US Secretary of State Antony Blinken urged Israel and the Palestinians on Monday to exercise restraint and ease tensions amid a spike in violence that has put the region on edge.
Speaking in Cairo, just hours ahead of a two-day visit to Jerusalem and the West Bank, Blinken said it is imperative for both sides to work to de-escalate tensions that have soared since last week in what he called “a new and horrifying surge in violence” and prompted severe responses from each.
“We will be encouraging the parties to take steps to calm things down,” Blinken told reporters at a joint news conference with Egyptian Foreign Minister Sameh Shoukry. “There is no question that this is a very difficult moment."
He repeated US condemnations of militant attacks against Israelis and noted that “we deplore overall the loss of innocent civilian life."
The latest spate of violence erupted last week with an Israeli military raid on a militant stronghold in the West Bank city of Jenin last week that killed 10 people, most of them militants, and a Palestinian shooting attack in an east Jerusalem Jewish settlement that killed seven Israelis.

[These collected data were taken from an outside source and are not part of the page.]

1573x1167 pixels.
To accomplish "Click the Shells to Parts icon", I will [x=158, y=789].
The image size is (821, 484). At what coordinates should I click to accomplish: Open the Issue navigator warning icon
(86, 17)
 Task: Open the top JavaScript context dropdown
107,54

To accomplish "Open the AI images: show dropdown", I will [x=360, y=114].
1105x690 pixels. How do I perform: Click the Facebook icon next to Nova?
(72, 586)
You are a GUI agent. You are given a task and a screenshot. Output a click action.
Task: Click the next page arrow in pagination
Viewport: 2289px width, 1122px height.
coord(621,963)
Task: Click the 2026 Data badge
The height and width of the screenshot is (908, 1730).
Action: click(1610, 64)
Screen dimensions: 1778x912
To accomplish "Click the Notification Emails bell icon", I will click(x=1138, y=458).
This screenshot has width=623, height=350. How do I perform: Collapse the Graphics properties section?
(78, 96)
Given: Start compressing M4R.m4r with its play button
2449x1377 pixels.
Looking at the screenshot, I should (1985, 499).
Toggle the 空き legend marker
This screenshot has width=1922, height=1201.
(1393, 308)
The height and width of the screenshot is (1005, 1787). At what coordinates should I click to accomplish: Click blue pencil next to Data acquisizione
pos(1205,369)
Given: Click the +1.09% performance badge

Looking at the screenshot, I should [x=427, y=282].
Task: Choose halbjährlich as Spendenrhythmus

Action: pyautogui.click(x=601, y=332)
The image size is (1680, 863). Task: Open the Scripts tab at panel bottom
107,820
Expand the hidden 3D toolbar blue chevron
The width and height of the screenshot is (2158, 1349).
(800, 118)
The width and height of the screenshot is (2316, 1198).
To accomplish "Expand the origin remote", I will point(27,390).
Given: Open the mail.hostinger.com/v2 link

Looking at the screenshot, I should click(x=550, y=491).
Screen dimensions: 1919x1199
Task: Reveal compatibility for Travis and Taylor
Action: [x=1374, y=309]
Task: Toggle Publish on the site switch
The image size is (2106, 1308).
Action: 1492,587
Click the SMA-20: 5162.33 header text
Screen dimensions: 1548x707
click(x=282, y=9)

And, on Monday, shortly before Blinken's arrival, the Palestinian Health Ministry said Israeli forces killed a Palestinian man in the flashpoint city of Hebron, bringing the toll of Palestinians killed in January to 35.
The violence comes after months of Israeli arrest raids in the West Bank, which were launched after a wave of Palestinians attacks against Israelis in the spring of 2022 that killed 19 people.
But it has spiked this month during the first weeks of Israeli Prime Minister Benjamin Netanyahu's new far-right government, which has promised to take a tough stance against the Palestinians and ramp up settlement construction.